Photo credit: http://www.aleksandrastriapunina.com/


1• Moving or relocating to Amsterdam

Firstly, before you begin your married life in Amsterdam start with the planning process. Have you relocated permanently to Holland? Maybe your fiancé (e) is a Dutch national (citizen). And your groom has his own set of rules, conventions and strong values. Well, if you wish to have an intercultural wedding, you must apply, be issued and granted with a residence permit.

2• Sort out the legal side of your Dutch wedding

Second of all, you can enter into marriage and plan your wedding. Do you desire to reflect your life, beliefs and shared values on your affirmation of love wedding day? Then, you need to sort out the legal side of things in the country where you reside.

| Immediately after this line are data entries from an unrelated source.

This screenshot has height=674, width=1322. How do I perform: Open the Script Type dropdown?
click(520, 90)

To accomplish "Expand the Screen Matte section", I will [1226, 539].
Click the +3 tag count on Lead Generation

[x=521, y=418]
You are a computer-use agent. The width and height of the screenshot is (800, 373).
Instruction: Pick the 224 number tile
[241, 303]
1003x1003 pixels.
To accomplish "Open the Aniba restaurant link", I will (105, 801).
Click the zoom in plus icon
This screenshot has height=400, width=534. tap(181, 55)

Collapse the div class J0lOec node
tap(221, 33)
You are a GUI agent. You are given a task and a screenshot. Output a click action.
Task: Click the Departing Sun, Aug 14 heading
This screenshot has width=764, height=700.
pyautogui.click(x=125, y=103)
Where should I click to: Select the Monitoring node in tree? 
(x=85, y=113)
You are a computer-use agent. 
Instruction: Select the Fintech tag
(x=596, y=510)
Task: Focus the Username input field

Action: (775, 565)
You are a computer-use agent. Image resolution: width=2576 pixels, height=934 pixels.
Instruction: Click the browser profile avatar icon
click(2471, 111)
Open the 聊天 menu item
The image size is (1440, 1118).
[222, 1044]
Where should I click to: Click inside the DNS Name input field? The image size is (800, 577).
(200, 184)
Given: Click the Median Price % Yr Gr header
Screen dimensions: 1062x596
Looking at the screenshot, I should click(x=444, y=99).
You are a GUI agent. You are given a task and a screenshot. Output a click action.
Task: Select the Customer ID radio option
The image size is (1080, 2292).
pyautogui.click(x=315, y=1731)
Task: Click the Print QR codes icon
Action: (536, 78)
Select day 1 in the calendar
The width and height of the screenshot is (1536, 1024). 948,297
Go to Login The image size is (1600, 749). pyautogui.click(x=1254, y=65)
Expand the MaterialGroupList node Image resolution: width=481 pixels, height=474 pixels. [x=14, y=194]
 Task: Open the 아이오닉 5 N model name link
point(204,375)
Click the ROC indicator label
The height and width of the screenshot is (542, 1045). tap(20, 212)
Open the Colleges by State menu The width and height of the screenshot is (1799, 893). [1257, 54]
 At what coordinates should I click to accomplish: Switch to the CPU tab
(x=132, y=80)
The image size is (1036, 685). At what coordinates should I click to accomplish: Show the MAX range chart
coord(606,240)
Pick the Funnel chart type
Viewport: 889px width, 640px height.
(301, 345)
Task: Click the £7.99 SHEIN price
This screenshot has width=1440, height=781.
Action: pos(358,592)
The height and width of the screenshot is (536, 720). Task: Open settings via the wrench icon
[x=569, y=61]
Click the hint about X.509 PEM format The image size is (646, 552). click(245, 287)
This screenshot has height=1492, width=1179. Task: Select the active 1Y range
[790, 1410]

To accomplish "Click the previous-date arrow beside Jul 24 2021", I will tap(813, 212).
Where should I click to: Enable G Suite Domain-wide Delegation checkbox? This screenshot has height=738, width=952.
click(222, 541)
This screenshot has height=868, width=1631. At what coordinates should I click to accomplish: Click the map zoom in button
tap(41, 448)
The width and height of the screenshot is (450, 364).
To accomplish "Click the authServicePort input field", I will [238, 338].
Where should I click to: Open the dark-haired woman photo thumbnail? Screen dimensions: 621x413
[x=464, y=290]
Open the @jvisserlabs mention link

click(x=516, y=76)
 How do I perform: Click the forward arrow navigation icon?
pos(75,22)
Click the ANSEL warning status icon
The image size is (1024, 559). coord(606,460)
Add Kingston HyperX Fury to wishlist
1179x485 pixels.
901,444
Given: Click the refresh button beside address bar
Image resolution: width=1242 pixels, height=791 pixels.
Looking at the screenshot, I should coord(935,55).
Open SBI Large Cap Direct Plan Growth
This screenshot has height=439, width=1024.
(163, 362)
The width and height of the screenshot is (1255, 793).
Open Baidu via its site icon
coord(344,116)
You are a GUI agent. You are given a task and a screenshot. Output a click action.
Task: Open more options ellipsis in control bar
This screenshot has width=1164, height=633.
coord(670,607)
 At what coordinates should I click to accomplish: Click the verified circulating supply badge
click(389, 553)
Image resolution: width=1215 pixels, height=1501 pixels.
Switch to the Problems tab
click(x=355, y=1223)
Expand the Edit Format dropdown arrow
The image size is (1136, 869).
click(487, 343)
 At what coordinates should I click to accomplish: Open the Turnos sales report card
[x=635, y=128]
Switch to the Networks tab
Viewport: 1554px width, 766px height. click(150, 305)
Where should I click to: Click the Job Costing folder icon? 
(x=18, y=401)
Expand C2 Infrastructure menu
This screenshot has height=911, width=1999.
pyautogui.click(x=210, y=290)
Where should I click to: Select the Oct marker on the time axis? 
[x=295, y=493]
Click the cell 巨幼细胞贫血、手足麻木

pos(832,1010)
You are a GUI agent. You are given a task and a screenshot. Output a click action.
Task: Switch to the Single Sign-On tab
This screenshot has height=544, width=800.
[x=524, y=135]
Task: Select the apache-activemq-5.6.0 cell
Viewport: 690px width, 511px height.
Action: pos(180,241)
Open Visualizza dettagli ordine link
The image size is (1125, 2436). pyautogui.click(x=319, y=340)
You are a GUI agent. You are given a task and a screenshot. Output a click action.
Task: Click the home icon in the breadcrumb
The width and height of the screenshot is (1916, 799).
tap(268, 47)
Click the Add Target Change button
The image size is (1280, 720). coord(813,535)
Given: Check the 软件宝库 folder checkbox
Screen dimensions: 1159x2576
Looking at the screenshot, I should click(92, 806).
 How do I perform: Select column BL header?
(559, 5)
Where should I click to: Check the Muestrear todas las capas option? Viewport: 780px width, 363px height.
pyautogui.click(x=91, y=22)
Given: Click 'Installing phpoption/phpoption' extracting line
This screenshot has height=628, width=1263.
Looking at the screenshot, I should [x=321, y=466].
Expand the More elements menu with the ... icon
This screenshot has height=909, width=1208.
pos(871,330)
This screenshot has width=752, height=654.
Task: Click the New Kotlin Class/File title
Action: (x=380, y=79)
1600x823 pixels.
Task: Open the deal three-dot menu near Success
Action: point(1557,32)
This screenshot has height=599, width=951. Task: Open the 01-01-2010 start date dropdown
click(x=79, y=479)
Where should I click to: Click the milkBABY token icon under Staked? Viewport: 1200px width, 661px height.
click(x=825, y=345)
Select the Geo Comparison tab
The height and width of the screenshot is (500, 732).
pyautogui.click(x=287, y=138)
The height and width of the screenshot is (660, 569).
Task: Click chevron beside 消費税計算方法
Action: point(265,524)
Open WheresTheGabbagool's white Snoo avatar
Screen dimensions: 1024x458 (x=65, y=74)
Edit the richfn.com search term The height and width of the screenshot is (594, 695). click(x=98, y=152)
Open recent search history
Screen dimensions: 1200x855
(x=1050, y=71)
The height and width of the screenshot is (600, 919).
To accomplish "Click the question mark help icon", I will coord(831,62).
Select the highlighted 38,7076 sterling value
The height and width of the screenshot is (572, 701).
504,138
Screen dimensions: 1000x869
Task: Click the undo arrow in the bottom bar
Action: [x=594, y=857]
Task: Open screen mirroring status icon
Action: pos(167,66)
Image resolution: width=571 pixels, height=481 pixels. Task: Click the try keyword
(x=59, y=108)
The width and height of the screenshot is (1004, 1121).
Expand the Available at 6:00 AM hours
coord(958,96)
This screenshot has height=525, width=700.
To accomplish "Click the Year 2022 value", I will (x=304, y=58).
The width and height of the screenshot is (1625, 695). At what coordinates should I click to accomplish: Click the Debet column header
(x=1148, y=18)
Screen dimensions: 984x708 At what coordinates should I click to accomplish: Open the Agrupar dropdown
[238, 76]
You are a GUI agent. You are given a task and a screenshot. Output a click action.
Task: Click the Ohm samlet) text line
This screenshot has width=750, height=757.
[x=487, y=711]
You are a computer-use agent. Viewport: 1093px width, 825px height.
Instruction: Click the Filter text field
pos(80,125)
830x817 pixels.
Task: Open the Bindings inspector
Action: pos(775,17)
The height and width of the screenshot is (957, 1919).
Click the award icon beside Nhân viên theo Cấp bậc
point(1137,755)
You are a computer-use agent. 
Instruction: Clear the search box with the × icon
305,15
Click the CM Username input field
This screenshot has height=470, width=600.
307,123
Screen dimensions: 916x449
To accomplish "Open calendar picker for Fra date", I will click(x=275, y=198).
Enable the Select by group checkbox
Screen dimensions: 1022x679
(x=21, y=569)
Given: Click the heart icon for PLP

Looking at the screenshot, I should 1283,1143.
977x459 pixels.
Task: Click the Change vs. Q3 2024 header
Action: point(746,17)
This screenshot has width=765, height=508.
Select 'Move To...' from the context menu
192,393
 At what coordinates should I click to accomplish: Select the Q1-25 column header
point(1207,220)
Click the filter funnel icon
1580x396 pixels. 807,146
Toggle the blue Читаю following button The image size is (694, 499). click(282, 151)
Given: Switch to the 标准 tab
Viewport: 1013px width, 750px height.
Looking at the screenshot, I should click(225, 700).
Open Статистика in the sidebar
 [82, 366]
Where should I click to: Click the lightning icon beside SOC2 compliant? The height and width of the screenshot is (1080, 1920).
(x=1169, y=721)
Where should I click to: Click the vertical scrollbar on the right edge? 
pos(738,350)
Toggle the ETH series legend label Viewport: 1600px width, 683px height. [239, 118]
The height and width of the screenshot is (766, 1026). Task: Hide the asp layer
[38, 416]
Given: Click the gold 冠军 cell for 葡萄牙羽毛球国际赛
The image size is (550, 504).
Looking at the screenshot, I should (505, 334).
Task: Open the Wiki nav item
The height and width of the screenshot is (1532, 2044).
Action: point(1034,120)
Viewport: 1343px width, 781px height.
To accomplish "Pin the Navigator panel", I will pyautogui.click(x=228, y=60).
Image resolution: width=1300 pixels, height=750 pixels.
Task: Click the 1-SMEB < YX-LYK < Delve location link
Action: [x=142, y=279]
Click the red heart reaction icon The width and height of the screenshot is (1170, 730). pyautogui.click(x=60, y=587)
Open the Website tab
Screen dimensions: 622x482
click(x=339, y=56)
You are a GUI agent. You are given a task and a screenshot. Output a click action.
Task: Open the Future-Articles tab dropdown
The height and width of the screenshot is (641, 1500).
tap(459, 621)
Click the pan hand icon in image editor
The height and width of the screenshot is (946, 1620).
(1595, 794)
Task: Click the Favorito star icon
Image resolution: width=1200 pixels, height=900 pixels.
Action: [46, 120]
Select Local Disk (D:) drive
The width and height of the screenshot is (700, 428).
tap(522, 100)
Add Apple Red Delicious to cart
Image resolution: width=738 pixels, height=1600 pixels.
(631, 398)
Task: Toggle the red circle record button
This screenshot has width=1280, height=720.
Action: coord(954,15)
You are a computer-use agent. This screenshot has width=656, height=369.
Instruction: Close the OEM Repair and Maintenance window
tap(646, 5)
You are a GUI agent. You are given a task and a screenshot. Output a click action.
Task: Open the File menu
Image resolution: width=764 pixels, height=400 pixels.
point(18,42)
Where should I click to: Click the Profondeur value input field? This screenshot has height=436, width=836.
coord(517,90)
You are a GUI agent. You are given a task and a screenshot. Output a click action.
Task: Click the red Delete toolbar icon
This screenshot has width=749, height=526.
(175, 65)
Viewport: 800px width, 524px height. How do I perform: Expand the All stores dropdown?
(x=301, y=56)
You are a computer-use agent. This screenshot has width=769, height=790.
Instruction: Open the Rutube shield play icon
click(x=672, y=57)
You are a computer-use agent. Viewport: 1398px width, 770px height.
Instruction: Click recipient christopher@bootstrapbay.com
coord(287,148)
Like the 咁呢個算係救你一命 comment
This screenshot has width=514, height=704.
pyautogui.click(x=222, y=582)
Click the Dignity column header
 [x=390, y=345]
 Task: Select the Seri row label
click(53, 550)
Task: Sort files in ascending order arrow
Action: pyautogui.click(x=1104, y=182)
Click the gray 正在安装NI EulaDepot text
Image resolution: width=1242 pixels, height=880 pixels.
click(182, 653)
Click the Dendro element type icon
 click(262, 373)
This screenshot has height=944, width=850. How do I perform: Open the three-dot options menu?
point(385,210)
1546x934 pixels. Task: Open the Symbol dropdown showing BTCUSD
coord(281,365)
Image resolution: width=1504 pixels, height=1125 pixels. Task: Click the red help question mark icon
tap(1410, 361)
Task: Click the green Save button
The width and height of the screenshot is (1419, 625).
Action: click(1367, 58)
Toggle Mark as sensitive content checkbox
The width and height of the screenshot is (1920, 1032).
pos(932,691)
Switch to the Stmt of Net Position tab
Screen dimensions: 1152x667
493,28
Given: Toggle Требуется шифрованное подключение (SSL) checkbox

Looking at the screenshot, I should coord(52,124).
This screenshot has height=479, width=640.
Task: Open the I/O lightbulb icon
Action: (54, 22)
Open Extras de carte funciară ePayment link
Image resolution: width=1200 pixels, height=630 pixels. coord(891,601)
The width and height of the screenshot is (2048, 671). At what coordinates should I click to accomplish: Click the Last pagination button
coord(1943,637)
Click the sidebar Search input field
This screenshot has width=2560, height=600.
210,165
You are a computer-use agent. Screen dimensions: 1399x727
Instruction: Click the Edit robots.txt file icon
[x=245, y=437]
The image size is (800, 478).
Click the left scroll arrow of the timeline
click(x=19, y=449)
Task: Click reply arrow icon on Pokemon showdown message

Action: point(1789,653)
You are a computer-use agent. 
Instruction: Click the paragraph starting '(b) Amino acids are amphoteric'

3• Give notice of your church wedding in Amsterdam 

Thirdly, a wedding at the English Reform church in Amsterdam requires a Dutch civil marriage licence. Attend a designated register office at your local town hall (Holland) and pick up the document. Beforehand you must give notice of your wedding.   Thereafter a registrar shall complete all the necessary forms and can conduct the official ceremony.

4• Embrace your language and your lovers beliefs

Another thing, before entering into a civil partnership or marriage embrace your identities in the language that’s meaningful to both of you. This gives you the opportunity to involve all your relatives. And you can include your close acquaintances to the Dutch wedding, too.

5. Plan your wedding for under 15.000 euros 

As a rule, you must plan your marriage in the Netherlands in advance. However, the more complex your wedding is, the more time and money it will cost you. So, get all the relevant legal paperwork. Give notice of your marriage, and have it recorded at the registry office before the nuptials. Find out more in your country of residence.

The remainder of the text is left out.